• _Yönerge_: Faşizm hakkındaki metnin "Dünyada birçok farklı" sözleriyle açılıp "konu ise faşizm." sözleriyle kapanan kısmını, "kapitalizmin" yerine "sosyalizmin" koyarak düzenleyin ve yeniden yazın.

• _Belge bölümü_:
Dünyada birçok farklı ideoloji ve yönetimi sistemi bulunmaktadır. Daha önce bu yönetim sistemlerinden kapitalizmin ne olduğunu anlatmıştık. Bugün birlikte inceleyeceğimiz konu ise faşizm.
Kelime Anlamı Olarak Faşizm
Faşizm Latincede “fascis” sözcüğünden meydana gelmiştir. Fascis kelimesinin ilk anlamı “demet” olarak yazılsa da Faşizme evirilen anlamın Roma İmparatorluğunda “otorite simgesi taşıyan çubuk demetine sarılı balta” anlamına gelmektedir. Bu anlamdaki “otorite” bize faşizmin tanımında sıkça kullandığımız bir kelime olarak bulunuyor.

Veri kayıtları:
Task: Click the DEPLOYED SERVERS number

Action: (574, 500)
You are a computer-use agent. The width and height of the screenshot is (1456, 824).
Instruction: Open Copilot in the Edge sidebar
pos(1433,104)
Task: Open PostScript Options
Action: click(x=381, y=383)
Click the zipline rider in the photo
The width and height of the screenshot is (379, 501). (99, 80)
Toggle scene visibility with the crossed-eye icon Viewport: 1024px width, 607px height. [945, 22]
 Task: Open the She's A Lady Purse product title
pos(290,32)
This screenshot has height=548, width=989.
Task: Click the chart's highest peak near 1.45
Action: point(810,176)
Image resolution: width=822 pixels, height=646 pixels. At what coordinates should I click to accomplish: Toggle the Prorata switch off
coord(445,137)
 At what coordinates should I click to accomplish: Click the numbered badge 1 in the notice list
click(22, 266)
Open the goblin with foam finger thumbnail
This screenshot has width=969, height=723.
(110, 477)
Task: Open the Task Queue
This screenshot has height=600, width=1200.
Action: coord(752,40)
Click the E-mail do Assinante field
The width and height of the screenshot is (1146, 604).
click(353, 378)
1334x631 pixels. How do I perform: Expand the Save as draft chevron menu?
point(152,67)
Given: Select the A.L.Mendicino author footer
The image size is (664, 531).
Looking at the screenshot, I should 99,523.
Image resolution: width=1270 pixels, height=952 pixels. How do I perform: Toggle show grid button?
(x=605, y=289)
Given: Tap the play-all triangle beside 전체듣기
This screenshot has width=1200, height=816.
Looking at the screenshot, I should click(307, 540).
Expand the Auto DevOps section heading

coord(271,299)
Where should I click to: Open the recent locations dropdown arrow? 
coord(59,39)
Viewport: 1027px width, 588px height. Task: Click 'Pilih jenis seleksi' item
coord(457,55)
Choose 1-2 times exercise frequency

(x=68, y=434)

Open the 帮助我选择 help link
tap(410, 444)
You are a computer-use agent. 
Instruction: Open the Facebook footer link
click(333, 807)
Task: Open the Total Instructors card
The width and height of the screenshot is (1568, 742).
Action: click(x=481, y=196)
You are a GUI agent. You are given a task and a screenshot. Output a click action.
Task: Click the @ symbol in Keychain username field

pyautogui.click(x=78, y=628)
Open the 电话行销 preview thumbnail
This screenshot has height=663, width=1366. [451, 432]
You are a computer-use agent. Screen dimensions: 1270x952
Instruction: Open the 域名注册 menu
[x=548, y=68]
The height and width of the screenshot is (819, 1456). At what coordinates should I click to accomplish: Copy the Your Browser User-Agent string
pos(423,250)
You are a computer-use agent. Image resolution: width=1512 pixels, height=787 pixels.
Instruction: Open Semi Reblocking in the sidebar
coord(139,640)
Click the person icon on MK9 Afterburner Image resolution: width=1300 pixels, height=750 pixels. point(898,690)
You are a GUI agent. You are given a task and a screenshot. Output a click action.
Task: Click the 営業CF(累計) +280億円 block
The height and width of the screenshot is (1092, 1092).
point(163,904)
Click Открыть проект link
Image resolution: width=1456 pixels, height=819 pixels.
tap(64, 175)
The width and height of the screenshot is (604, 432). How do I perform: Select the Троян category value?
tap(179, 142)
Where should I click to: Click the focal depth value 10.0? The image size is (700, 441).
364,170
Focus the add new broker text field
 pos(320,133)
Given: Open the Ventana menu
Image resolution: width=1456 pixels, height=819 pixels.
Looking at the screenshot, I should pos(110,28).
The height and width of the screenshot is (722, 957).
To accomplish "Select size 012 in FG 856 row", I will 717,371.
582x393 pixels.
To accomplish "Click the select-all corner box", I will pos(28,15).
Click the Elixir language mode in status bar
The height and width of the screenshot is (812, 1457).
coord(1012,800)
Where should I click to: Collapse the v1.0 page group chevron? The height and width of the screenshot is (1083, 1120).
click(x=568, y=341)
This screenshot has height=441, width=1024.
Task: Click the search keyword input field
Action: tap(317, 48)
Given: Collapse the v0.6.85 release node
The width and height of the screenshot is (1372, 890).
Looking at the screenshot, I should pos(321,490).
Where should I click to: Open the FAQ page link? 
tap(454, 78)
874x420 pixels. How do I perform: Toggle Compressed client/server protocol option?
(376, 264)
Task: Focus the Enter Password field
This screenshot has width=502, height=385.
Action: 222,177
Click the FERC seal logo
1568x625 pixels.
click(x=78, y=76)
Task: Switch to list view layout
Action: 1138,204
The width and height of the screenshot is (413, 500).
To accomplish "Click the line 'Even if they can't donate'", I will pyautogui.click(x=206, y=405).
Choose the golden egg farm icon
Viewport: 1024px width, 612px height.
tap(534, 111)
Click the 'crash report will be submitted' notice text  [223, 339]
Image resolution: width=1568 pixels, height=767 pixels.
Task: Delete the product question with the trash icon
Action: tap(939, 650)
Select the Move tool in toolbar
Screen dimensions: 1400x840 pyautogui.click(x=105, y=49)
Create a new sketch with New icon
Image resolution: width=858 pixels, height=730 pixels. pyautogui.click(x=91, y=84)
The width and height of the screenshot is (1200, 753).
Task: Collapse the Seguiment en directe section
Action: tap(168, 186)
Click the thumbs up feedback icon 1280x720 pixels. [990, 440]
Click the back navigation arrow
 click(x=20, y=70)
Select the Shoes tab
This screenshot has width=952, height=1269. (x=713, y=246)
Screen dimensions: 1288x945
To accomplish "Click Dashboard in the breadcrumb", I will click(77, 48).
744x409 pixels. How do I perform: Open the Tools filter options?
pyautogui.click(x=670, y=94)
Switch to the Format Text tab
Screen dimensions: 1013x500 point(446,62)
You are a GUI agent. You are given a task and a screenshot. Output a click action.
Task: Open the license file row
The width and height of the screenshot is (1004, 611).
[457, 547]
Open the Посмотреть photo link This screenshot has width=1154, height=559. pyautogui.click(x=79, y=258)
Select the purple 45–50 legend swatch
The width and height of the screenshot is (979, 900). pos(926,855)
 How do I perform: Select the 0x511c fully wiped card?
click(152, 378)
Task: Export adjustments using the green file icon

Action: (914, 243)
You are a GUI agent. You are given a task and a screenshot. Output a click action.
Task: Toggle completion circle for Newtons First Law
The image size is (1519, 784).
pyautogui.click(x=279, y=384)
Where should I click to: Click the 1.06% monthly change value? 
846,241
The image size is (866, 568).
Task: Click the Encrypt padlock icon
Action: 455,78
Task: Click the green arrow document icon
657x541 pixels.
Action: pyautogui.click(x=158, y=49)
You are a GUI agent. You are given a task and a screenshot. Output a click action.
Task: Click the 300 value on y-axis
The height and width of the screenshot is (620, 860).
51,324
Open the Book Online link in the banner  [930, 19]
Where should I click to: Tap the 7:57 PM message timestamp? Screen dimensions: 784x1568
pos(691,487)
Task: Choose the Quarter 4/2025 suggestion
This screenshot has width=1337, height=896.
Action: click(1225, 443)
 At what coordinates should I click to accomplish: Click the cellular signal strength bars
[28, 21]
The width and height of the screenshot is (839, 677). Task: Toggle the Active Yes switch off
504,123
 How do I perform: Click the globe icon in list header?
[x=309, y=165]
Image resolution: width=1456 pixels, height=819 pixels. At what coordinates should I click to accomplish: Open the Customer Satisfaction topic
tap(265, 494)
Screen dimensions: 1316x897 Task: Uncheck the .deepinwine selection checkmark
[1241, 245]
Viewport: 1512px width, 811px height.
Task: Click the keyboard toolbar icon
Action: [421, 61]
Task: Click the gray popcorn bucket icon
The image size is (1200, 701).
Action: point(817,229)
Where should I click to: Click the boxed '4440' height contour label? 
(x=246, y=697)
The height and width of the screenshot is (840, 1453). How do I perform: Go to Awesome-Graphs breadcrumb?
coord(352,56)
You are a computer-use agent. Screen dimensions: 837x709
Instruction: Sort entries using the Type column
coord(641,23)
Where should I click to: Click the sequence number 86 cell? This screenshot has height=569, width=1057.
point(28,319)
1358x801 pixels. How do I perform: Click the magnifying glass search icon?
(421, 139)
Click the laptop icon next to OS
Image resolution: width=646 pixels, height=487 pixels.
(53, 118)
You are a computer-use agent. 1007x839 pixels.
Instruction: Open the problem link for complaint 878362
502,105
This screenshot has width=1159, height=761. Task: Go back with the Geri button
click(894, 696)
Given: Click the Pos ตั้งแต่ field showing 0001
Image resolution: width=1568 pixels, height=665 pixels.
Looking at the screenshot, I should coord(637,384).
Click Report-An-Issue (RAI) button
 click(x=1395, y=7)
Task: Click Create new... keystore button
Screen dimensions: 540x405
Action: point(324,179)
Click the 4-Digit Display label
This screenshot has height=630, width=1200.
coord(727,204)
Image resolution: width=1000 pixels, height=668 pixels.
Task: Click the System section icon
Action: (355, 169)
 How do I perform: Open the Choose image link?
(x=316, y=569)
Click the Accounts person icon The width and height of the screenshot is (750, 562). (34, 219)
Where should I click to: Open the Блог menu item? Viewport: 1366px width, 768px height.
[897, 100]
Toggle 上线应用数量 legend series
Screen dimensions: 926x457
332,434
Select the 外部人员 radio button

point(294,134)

• _Tamamlanan görev_:
Dünyada birçok farklı ideoloji ve yönetimi sistemi bulunmaktadır. Daha önce bu yönetim sistemlerinden sosyalizmin ne olduğunu anlatmıştık. Bugün birlikte inceleyeceğimiz konu ise faşizm.